Lately, LinkedIn reminds me more and more of how Facebook was ten years ago. What used to be a helpful network to manage your "profile for work" has turned into a void of unsolicited outreach from people selling anything and everything. That, and speculative invite requests from random people with the sole aim of scraping your email address to add to a sellabale database.

I continue to receive emails to an address I stopped actively using 5+ years ago. Most of these are speculative outreach from recruiters or "one hour consulting" gigs. I asked a few of the senders where they happened across my email address. The answer: a "LinkedIn database" for sale.
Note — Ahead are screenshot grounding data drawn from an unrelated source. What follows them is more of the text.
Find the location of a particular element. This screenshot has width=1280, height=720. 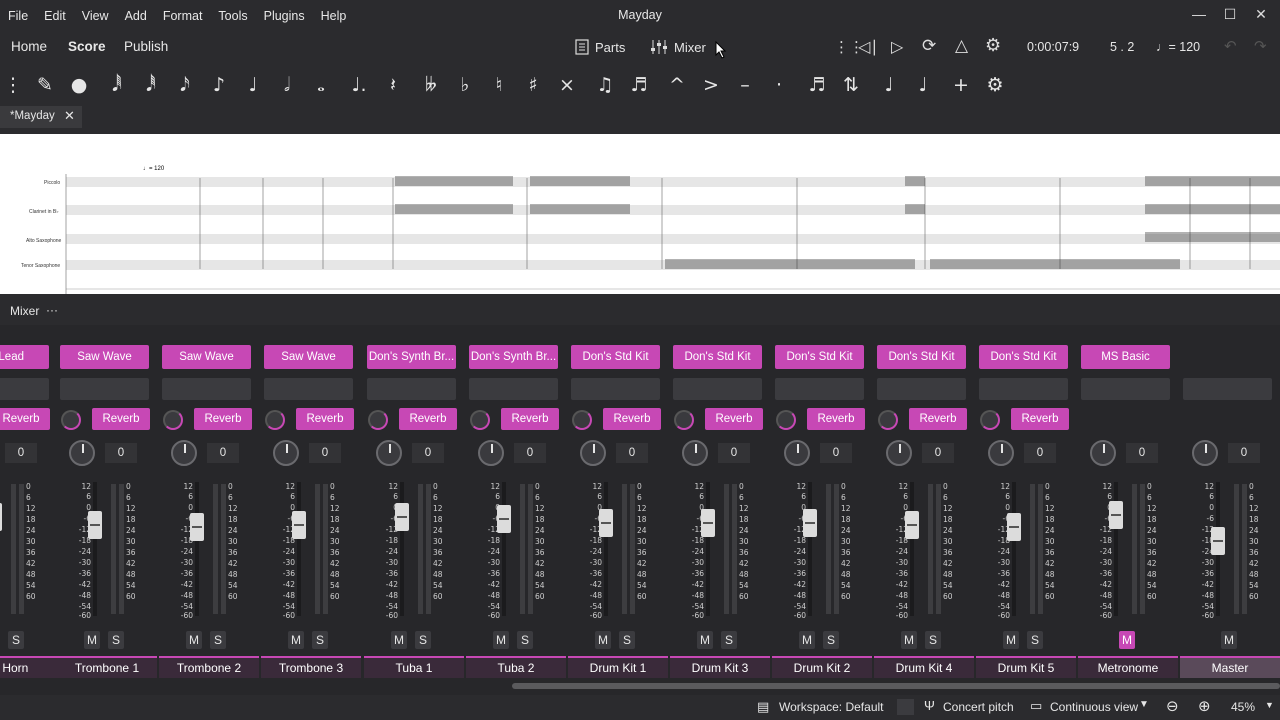

channel-name: Metronome is located at coordinates (1128, 667). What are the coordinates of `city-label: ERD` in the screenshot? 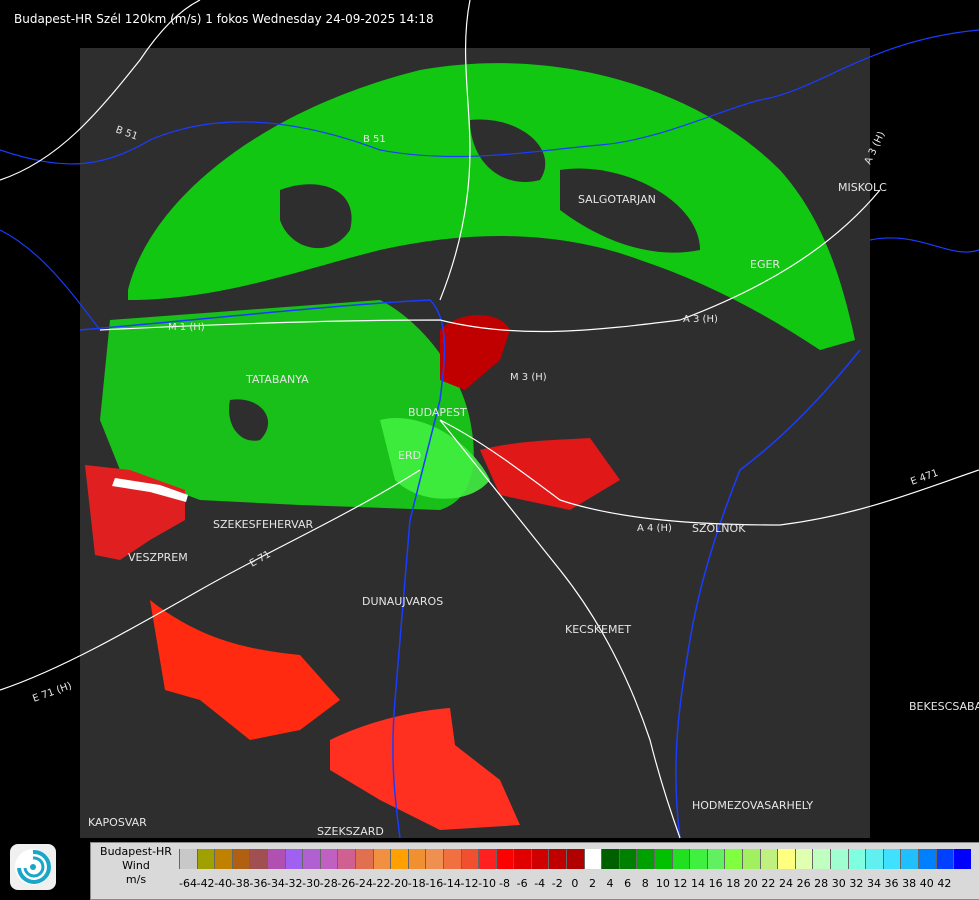 It's located at (410, 456).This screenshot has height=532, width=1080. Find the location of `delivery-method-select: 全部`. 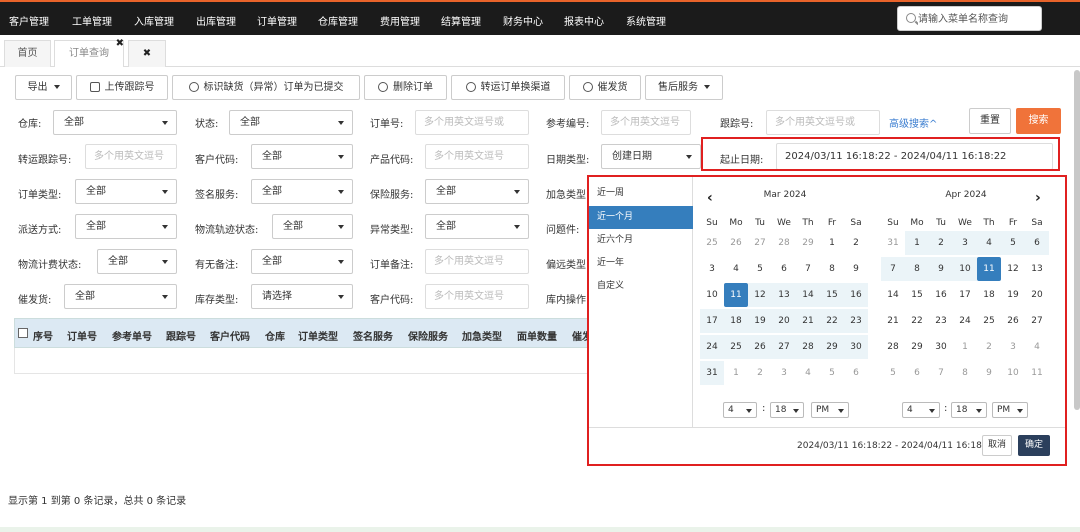

delivery-method-select: 全部 is located at coordinates (126, 226).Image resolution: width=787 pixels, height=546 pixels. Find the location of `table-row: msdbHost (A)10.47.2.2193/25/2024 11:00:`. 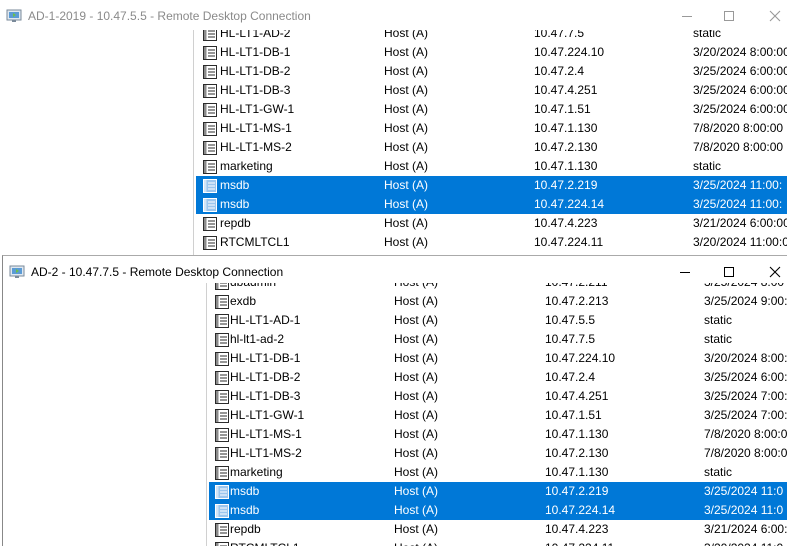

It doesn't stop there. Over the past year or so, I've received unsolicited SMS and WhatsApp messages, nudging me if I don't respond to the unsolicited email messages. Once again, I've asked the question "where did you get my mobile phone number from?" The answer, again: "a LinkedIn database."

Every time I receive these messages I block them, report them as spam and - obviously - delete them. This isn't good for anybody. It can't be good for senders, because time and money spent on these databases could be better spent elsewhere. It can't be good for companies building email or SMS sending software or APIs - sender reputation is more important than ever.

And, of course, it's not good for recipients of unsolicited messages. More filter, for more noise.

Thankfully there's a quick and simple solution. Visit this link, and toggle the setting below as I have:

So, what happened when I turned off LinkedIn connections?

I turned "connections" off a few weeks ago - as an experiment - and it changed how I use LinkedIn. It's actually useful again. I spend more time reading useful content, from people in my network I know and trust. Less time deleting invites. People who know me or I've been connected to can still find me there - they know my email address. People who don't know me can still find me on Twitter.

Intros used to be the best part of LinkedIn - until they weren't. Thankfully Connor Murphy is building a better alternative, Bridge. I don't use it as much as I should, but the framework he's created is infinitely better than anything else out there. Connections happen by mutual consent, with no hoodwinking. Just like the best intros have always been.